All Slurm jobs get their own temporary storage directories on the nodes themselves and the fastest shared filesystems available to the particular nodes, which are cleaned up when the job is finished. If you only need temporary storage for the lifetime of the job, those directories are better suited than workspaces. See Temporary Storage for more information.
Workspaces are meant for active data and are configured for high aggregate bandwidth (across all files and nodes at once) at the expense of robustness. The bandwidth for single files varies based on the underlying filesystem and how they are stored.
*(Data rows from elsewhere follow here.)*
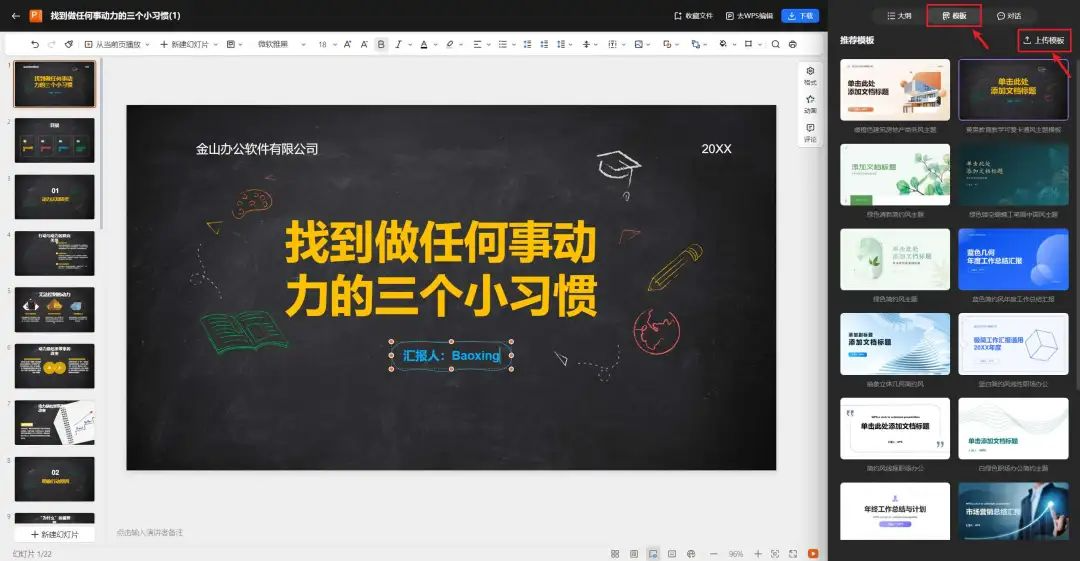Click the increase font size icon
This screenshot has width=1080, height=561.
coord(347,44)
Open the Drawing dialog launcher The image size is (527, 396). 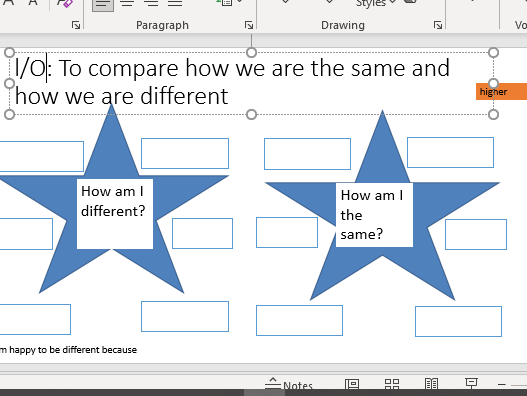coord(438,25)
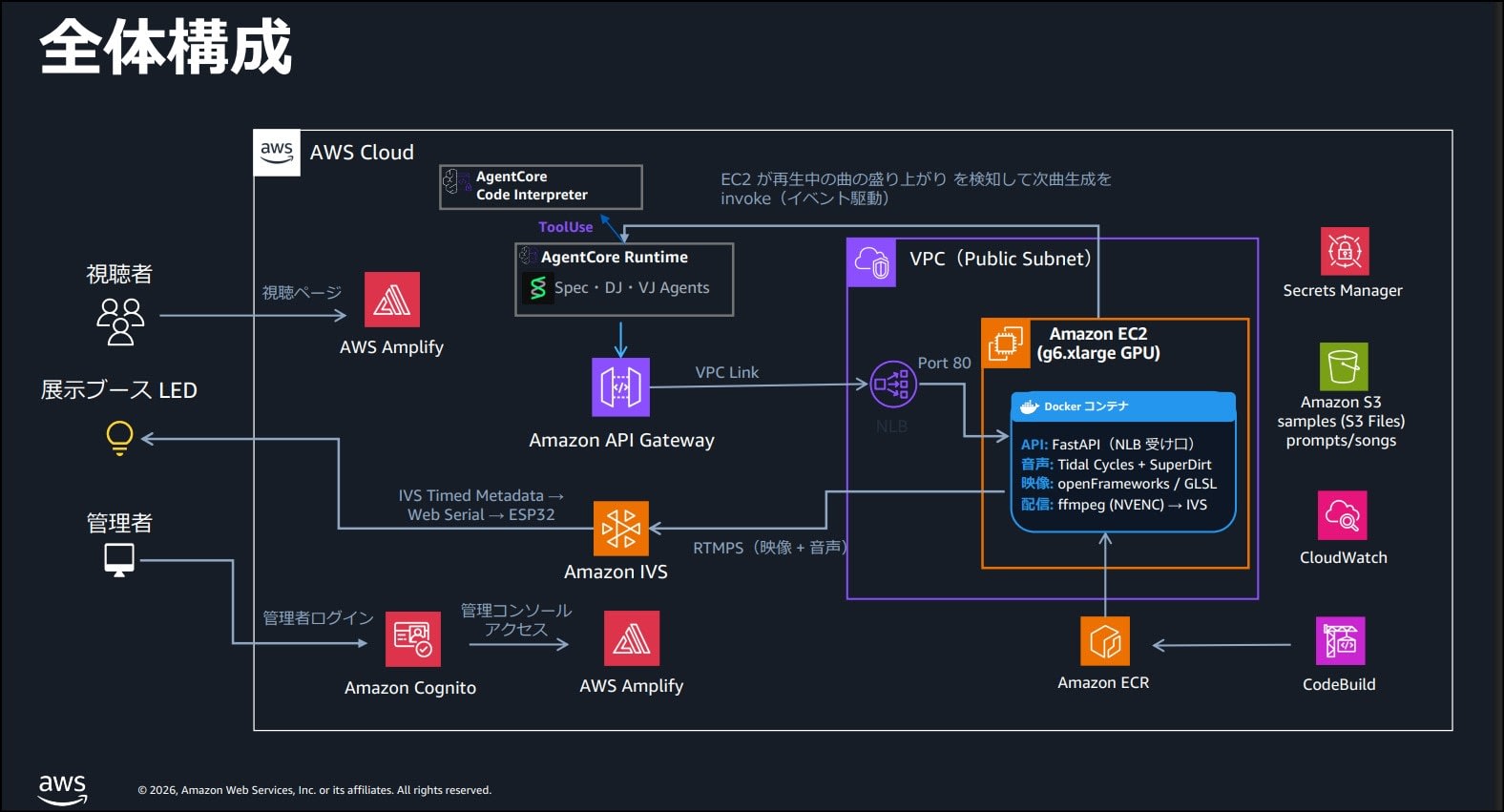Select the Amazon IVS icon
1504x812 pixels.
[621, 529]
Common workflows are to use workspaces for temporary data, or store data in a compact form in a Project or COLD data store and then copy and/or decompress it to a higher performance workspace to be used for a short period of time. The characteristics of the Workspaces data stores are
- Different filesystems optimized for different purposes (e.g. capacity vs. individual file bandwidth)
- Meant for active data (heavily used data with a relatively short lifetime)
- Has a generous quota for the whole project (the finite lifetimes of workspaces help protect against running out of space)
- Has NEITHER backups nor snapshots
Workspaces have NO BACKUPS. Their aggregate bandwidth comes at the price of robustness, often with less data redundancy to protect against data loss than other data stores. This means there is a non-negligible risk of data on them being completely lost if more than a few components/drives in the underlying storage fail at the same time.
The data stores for workspaces available to each kind of project are:
Kind of Project | Name | Media | Capacity | Filesystem |
---|---|---|---|---|
SCC, NHR, REACT | Ceph SSD WS (ceph-ssd ) | SSD | 607 TiB | CephFS |
SCC, NHR, REACT | Ceph HDD WS (ceph-hdd ) | HDD with metadata on SSD | 21 PiB (shared) | CephFS |
NHR | Lustre RZG WS (lustre-rzg ) | SSD | 509 TiB (shared) | Lustre |
Legend for the tags in the Capacity column:
(shared): They share capacity with other data stores. For example, the NHR workspaces on Lustre RZG WS are on the same filesystem as the NHR SCRATCH/WORK directories.
Workspace Basics
The six basic commands to handle workspaces and manage their lifecycles are:
Command | Description |
---|---|
ws_allocate | Create a workspace |
ws_extend | Extend a workspace’s expiration date |
ws_list | List all workspaces or available data stores for them |
ws_release | Release a workspace (files will be deleted after a grace period) |
ws_restore | Restore a previously released workspace (if in grace period) |
ws_register | Manage symbolic links to workspaces |
All six commands have help messages accessible by COMMAND -h
and man pages accessible by man COMMAND
.
None of the workspace commands except for ws_list
and ws_register
work inside user namespaces such as created by running containers of any sort (e.g. Apptainer) or manually with unshare
.
This includes the JupyterHPC service and HPC desktops.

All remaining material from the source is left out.